----- Selected passage

As hinted at above, over time, as far as my surfaces are concerned, lines became dots, dots became squares, squares became “windows” (lines framing squares), and windows became line rhythms again. With each of these variations I could energize the surface and could do so in subtle and shifting ways, sometimes causing the viewer to focus attention, other times causing the viewer to relax attention. Because of our inborn drive to find psychological stability, we look for completion and understanding of pictorial relationships, and the edge of forms becomes imperative for locating those forms in space. I can make the edge of forms either active or passive, make them appear opaque or translucent—and, thereby, change where the form appears to be located in space—by switching the viewer’s attention from one element to the other or by switching the appearance of the edge from stable to hazy.
In paintings like Red Diffusion, 1977, I wanted to create an illusion of actual, tangible space. In this painting, the lines do not alternate with opposing colorants to generate optical mixing. Rather, the lines are used as accurate, controlled mixtures with black, a monochromatic mixture that holds its position in space without fluctuation. This creates a lineal rhythm of values in which shapes emerge with some edges that are sharp and others that are undefined, vanishing.
The power of the artist to direct this “dance” of shapes fascinated me. I challenged myself with acquiring accurate control over color mixing, because through color, dished out in the right proportion, I could locate my objects in space with constancy and control. I experimented with the boundaries of forms and with how to sometimes make their location in space clear and, at other times, less than clear. Through color, I could produce the appearance of colored filters that you have to see through to observe the underlying shapes. I could also direct the attention of the viewer, by making shapes stable, move, or fluctuate, bringing playfulness, reassurance or confusion into the viewer’s mind/perception, as can be seen in the difference between Spring Fold, 1973, and Mirrored, 1971.
In my paintings, I have also been torn between the organic forms of nature and the rational shapes of geometry. I have always been reluctant to accept pure geometric systems because of their lack of connection to nature and emotion. However, I was attracted to geometric forms because of their clarity of beauty and thought. I decided to incorporate both organic and geometric elements in my work and to use color as the element providing emotive power.
The simple vertical line can become very aggressive in its action. However, by using line to alter the proportional mixing of color, I undercut this aggression and found another way to create multiple overlapping planes. I became fascinated with this visual phenomenon, that by dishing out condensations of lines in three or four different measures of spacing, the eye would fuse these into different optical mixtures with particular spatial locations, as can be seen in Proportional Black, 2011 and Proportional Orange, 2011. I liked this economy of means: using only two colors, but giving the illusion of many colors due to how those two colors are used in proportion. The shapes in this situation become almost tangible, almost realistic, while at the same time dissolving into the activated lineal surface.

----------

Written request 1:
Retype the two records that follow line for line, leaving the pictures out.

----- Records for this exercise

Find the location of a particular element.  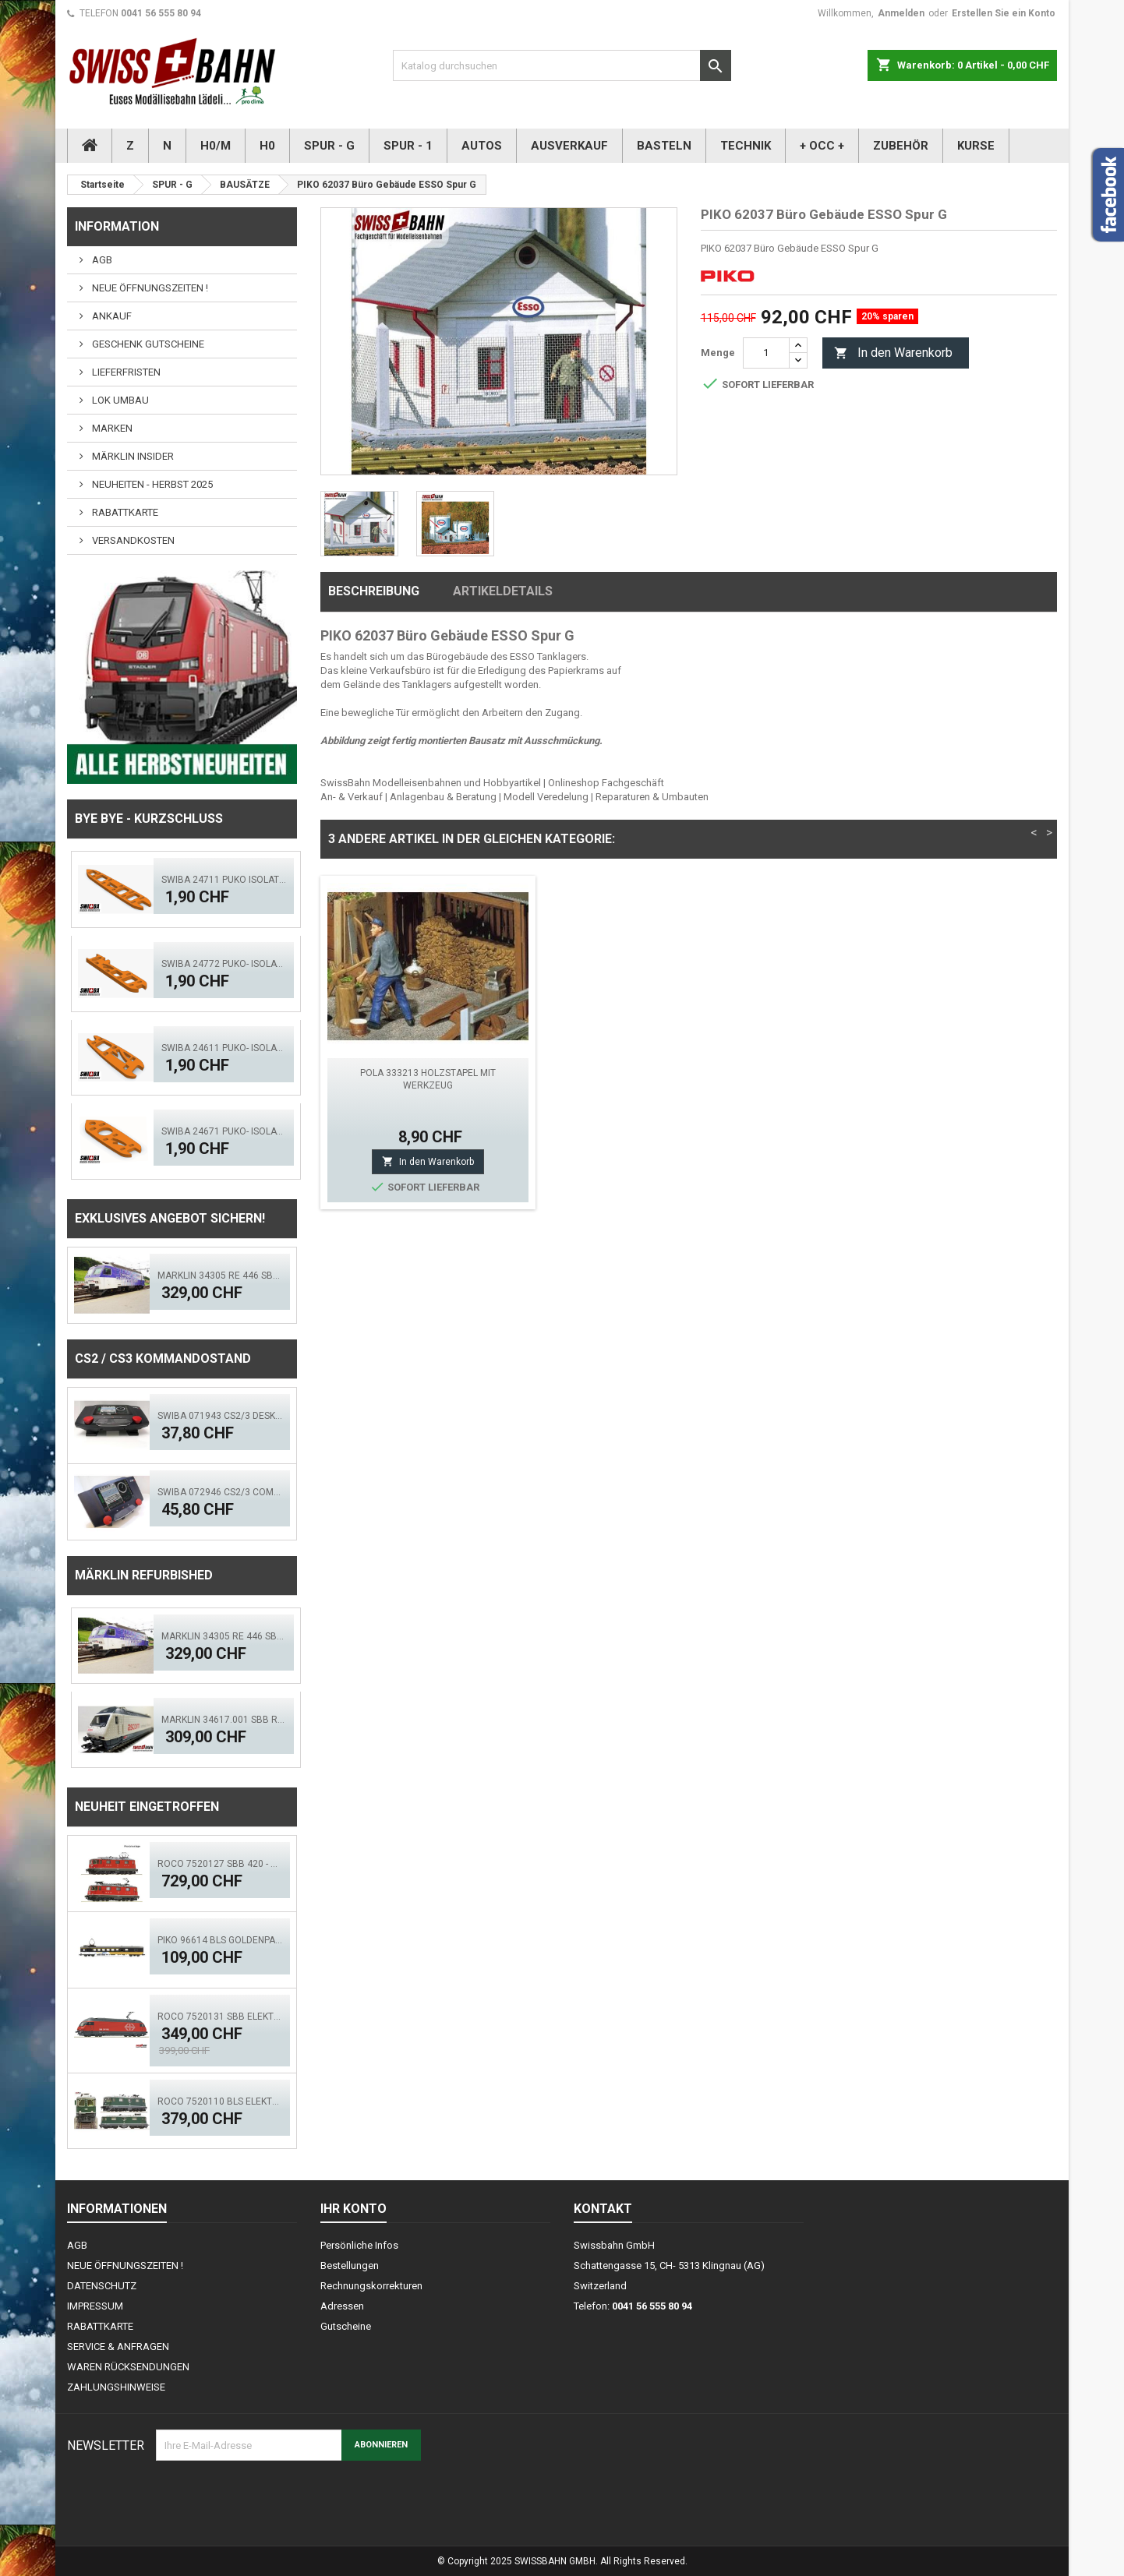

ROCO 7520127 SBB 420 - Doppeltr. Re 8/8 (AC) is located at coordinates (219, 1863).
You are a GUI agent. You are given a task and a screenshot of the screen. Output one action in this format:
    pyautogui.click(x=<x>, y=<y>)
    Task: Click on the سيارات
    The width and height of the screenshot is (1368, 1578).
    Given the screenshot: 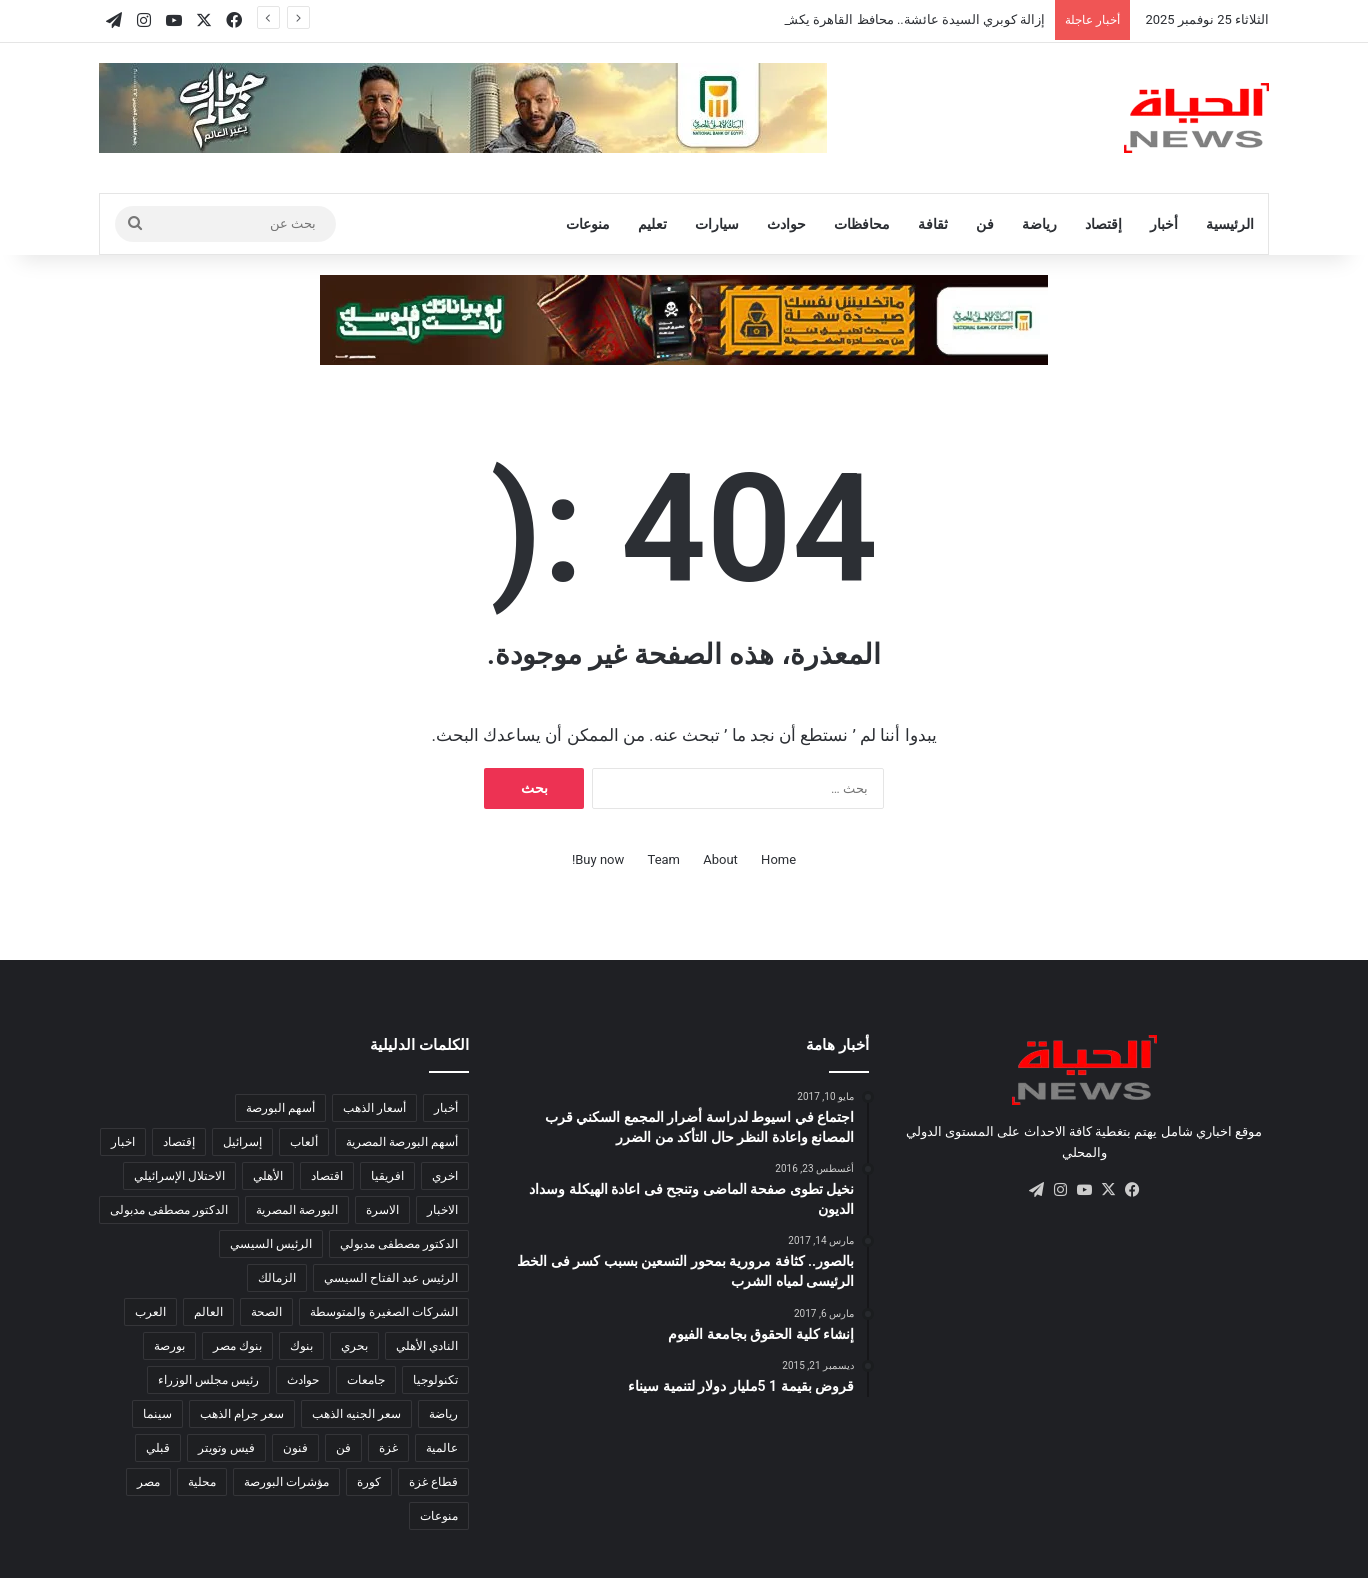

----------

Written request 2:
Say whether each statement agrees with the passage about painting, answering yes or no and quoting the deciding words of the passage: (a) In Red Diffusion, 1977, the lines alternate with opposing colorants to generate optical mixing. (b) The painter was attracted to geometric forms because of their clarity of beauty and thought. (c) The painter has always readily accepted pure geometric systems.

Written answer 1:
Find the location of a particular element.  

ROCO 7520127 SBB 420 - Doppeltr. Re 8/8 (AC) is located at coordinates (219, 1863).
You are a GUI agent. You are given a task and a screenshot of the screen. Output one action in this format:
    pyautogui.click(x=<x>, y=<y>)
    Task: Click on the سيارات
    The width and height of the screenshot is (1368, 1578).
    Given the screenshot: 

Written answer 2:
(a) No: "In this painting, the lines do not alternate with opposing colorants to generate optical mixing."
(b) Yes: "However, I was attracted to geometric forms because of their clarity of beauty and thought."
(c) No: "I have always been reluctant to accept pure geometric systems because of their lack of connection to nature and emotion."